President Donald Trump said Wednesday his administration was revoking California’s right to set emissions rules more strict than the federal government’s. California’s rules are also the law in 13 other states, including Maryland.
In a statement Wednesday, Maryland Attorney General Brian Frosh pledged to "fight this destructive policy.” California Gov. Gavin Newsom also pledged to sue.
“California has led the nation in advancing clean air strategies and in addressing our climate crisis," Frosh said. “This latest action puts oil company profits first and puts the health of our people and our environment last.”
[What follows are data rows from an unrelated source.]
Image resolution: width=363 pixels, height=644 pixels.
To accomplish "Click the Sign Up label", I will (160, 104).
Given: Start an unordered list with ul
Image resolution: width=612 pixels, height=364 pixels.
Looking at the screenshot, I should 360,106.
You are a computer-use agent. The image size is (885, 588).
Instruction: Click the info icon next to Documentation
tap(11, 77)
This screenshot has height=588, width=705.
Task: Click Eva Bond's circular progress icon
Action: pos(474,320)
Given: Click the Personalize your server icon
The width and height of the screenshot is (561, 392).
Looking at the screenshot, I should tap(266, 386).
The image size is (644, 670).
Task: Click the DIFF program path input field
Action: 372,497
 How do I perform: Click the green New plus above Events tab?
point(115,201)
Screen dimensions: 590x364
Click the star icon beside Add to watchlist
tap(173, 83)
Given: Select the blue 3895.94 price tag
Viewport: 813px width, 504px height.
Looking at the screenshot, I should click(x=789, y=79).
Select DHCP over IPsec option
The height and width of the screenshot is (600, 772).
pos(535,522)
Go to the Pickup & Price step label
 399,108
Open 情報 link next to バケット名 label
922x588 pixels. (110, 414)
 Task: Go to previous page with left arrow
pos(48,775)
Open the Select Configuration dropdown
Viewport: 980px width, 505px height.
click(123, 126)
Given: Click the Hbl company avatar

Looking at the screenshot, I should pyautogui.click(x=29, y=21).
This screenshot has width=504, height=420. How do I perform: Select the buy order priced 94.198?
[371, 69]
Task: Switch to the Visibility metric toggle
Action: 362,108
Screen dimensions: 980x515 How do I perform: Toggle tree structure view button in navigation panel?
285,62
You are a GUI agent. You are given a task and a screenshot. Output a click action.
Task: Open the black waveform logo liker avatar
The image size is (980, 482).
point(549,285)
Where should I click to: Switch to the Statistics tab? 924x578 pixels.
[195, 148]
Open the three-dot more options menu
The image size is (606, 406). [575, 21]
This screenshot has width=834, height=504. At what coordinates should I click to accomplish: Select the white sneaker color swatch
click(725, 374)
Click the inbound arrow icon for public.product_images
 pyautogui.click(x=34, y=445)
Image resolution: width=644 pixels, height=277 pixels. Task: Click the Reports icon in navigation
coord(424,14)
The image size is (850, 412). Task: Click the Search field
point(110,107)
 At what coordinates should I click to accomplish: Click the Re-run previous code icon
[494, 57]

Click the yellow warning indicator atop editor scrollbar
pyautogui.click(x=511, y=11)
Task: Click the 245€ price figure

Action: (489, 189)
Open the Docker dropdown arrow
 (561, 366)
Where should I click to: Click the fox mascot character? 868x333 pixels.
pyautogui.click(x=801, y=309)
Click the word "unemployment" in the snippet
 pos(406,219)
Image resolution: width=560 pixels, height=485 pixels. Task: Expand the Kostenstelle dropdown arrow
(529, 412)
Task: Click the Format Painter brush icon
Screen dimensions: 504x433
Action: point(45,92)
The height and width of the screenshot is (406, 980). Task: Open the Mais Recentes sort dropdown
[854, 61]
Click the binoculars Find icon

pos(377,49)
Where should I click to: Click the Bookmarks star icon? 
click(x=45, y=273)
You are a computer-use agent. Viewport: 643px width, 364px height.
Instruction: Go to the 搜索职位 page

In a letter dated Sept. 10, Gov. Larry Hogan directed Frosh to take “immediate legal action” to stop federal rollbacks of emissions standards. The letter pointed to a Trump proposal to weaken federal auto emissions standards tightened by Obama administration, and also said states’ authority to impose their own vehicle emissions standards was in jeopardy.
“As a national leader on clean cars, climate change, and greenhouse gas reduction, my administration cannot allow these federal actions to stand,” Hogan wrote.
Maryland adopted California’s stricter vehicle emissions rules in 2007.
President Donald Trump said Wednesday his administration would take away the right of California — and other states, by extension — to set such standards more aggressively than the federal government does.
In a tweet, Trump said his action would result in less expensive, safer cars. He also predicted Americans would purchase more new cars, which would result in cleaner air as older models are taken off the roads.
“Many more cars will be produced under the new and uniform standard, meaning significantly more JOBS, JOBS, JOBS! Automakers should seize this opportunity because without this alternative to California, you will be out of business,” Trump tweeted.
California’s authority to set its own, tougher emissions standards goes back to a waiver issued by Congress during passage of the Clean Air Act in 1970. The state has long pushed automakers to adopt more fuel-efficient passenger vehicles that emit less pollution.